* [Untersuchter Text]:
Über Logik- sowie Scripting-Fehler müsst ihr in Mafia 3 leider auch mit einem Auge hinwegsehen, aber unter letzterem litten bereits beide Vorgängern. Daher ist es vielleicht weniger überraschend zu hören, dass man manche Teile einer Mission neustarten muss, obwohl es trotz korrekter Ausführung einfach nicht weitergeht. Manchmal wird man auch von der KI an einem Ort abgesetzt und das Auto ist samt Fahrer einfach wie von Zauberhand verschwunden, wenn man sich umdreht oder man parkt das Auto wie sau vor einem Gebäude und wenn man das Gebäude nach einem Dialog verlässt, findet man es perfekt geparkt in einer Parklücke wieder. In manchen Nebenmissionen führt ihr plötzlich Sprengsätze mit euch, die ihr an bestimmten Punkten deponieren könnt, doch habt diese weder zuvor von irgendwo mitgenommen noch gekauft. Das waren nur ein paar Beispiele die zugegebenermaßen unter der Rubrik „Kleinigkeiten“ zu verzeichnen sind, jedoch erwecken diese zumindest bei mir den Eindruck, dass ein paar Wochen mehr Entwicklungszeit dem Spiel gutgetan hätten.

* [Datensatzeinträge]:
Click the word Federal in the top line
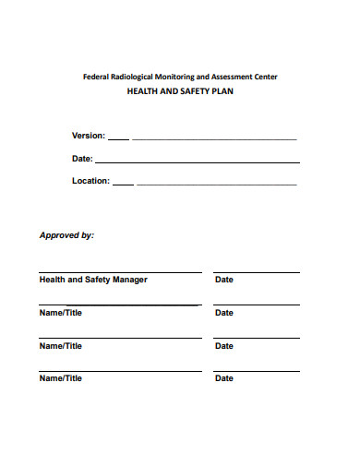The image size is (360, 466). (96, 77)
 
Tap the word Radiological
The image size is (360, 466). (133, 77)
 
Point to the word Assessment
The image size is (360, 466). (235, 77)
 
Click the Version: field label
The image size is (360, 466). (89, 136)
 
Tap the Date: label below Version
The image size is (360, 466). (82, 159)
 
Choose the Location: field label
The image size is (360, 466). (91, 181)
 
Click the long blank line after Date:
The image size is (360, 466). (198, 162)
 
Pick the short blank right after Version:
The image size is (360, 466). (118, 139)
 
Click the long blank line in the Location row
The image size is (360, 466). (217, 185)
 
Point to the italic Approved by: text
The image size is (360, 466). (66, 235)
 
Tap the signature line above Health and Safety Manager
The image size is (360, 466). (120, 272)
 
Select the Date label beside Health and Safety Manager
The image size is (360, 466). (224, 280)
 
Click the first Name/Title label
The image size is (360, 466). (60, 313)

* [Aufgabenstellung]: Welchen Eindruck erwecken die als „Kleinigkeiten“ bezeichneten Fehler laut dem Text über Mafia 3?

* [Lösung]: Sie erwecken den Eindruck, dass ein paar Wochen mehr Entwicklungszeit dem Spiel gutgetan hätten.